A lista tríplice surge em 2001 e funciona como uma sugestão ao Presidente da República sobre nomes a serem nomeados ao cargo de procurador-geral da República, sendo fruto de uma eleição organizada pela ANPR entre os membros do Ministério Público. A lista foi rejeitada por Fernando Henrique Cardoso em 2001, mas passou a servir de parâmetro de escolha a partir de 2003 no primeiro Governo Lula, que escolheu sempre o primeiro colocado da lista, procedimento que foi seguido pela sua sucessora Dilma Rousseff.


A escolha do mais votado na lista tríplice, apesar de não ser obrigatória, tornou-se uma prática não escrita que foi quebrada pela primeira vez no Governo de Michel Temer que escolheu Raquel Dodge, segunda mais votada. Contudo, foi no Governo de Jair Bolsonaro que a lista tríplice foi ignorada com a escolha e a recondução de Augusto Aras em 2019 e 2021 respectivamente.


A escolha do procurador-geral da República é importante para o Presidente, pois, é o PGR que é responsável pela apresentação de denúncias criminais contra autoridades que possuem foro privilegiado, dentre elas o chefe do Executivo e seus ministros. A lista trípliceserviria na função de seus defensores para salvaguardar a independência do PGR com relação ao Executivo ficando livre de pressões externas ou políticas, além disso, o princípio republicano seria fortalecido pelo mecanismo devido a legitimidade do mandato e a prestação de contas que o eleito teria que fazer perante os seus eleitores, seus colegas de corporação. O processo dentro dessa visão também garante uma democracia interna dentro do Ministério Público (MP).

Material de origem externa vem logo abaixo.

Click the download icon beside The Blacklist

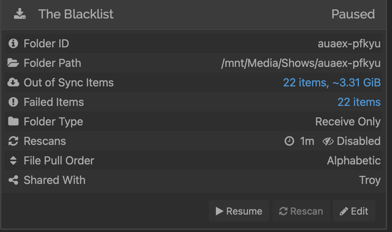click(20, 14)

Não obstante, o processo da lista tríplice também enfrenta críticas, uma delas diz respeito ao caráter corporativista das escolhas, visto que a ANPR tem por finalidade defender os interesses de seus associados, além disso, a grande maioria dos indicados são diretores da associação e pouquíssimos dos nomeados foram mulheres. Somente em 2021 uma mulher encabeçou a lista tríplice, coincidentemente foi Luiza Frischeisen a mais votada no presente ano que também é ex-diretora da ANPR. Outro fato importante é que o procurador-geral é chefe do Ministério Público da União, o que abrange não só o Ministério Público Federal, mas também o Ministério Público do Trabalho, o Militar e do Distrito Federal que raramente são contemplados na eleição.

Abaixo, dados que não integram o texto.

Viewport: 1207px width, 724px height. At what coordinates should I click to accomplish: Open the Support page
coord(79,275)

Além do mencionado no parágrafo anterior, critica-se o fato de a escolha do PGR pela lista tríplice transferir a responsabilidade do Presidente da República para os membros da carreira do Ministério Público. Outra controvérsia é que os membros do MP têm como uma de suas missões a defesa da Constituição, então respeitar o que está escrito nela seria um primeiro passo. Além disso, fala-se que um processo de escolha que fica nas mãos de pouco mais de mil procuradores federais não é nem mais democrático, nem garantidor de mais qualidade.

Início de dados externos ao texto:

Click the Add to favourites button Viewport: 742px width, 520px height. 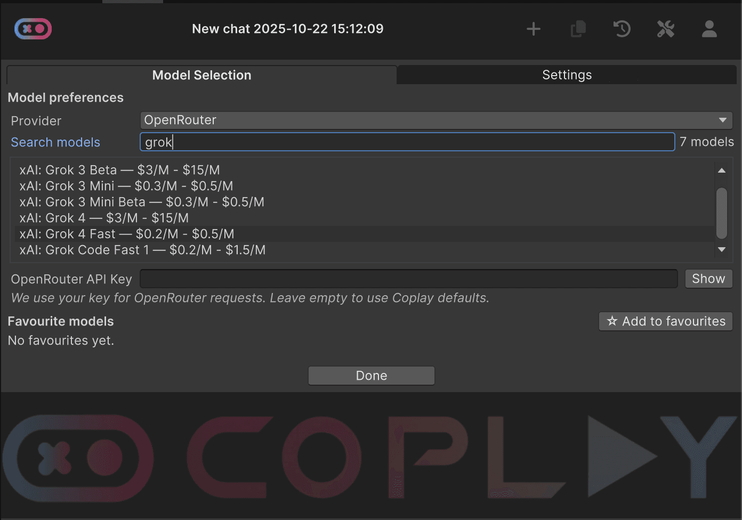tap(665, 321)
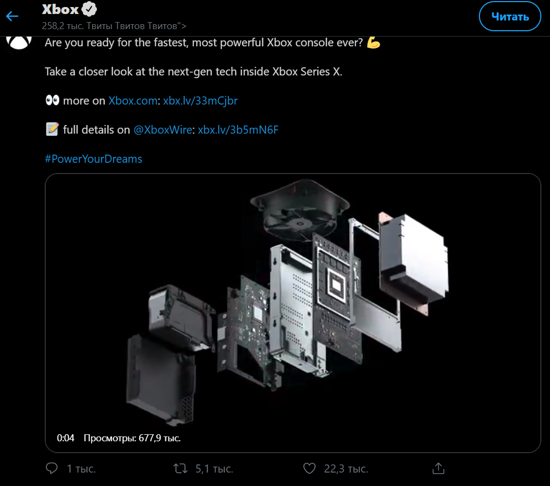Click the 1 тыс. replies count
The width and height of the screenshot is (550, 486).
pos(81,469)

Esta discussão sobre o uso ou não da lista tríplice é pertinente visto o fim do mandato do atual procurador-geral da República, Augusto Aras, em setembro próximo. Os defensores do mecanismo voltam a citar temas como a independência e autonomia da função e do Ministério Público como um todo. Enquanto, outros defendem que mais do que um compromisso do Presidente com a “tradição” da lista tríplice, ele deve guiar sua escolha pelo comprometimento com a democracia e com os direitos humanos.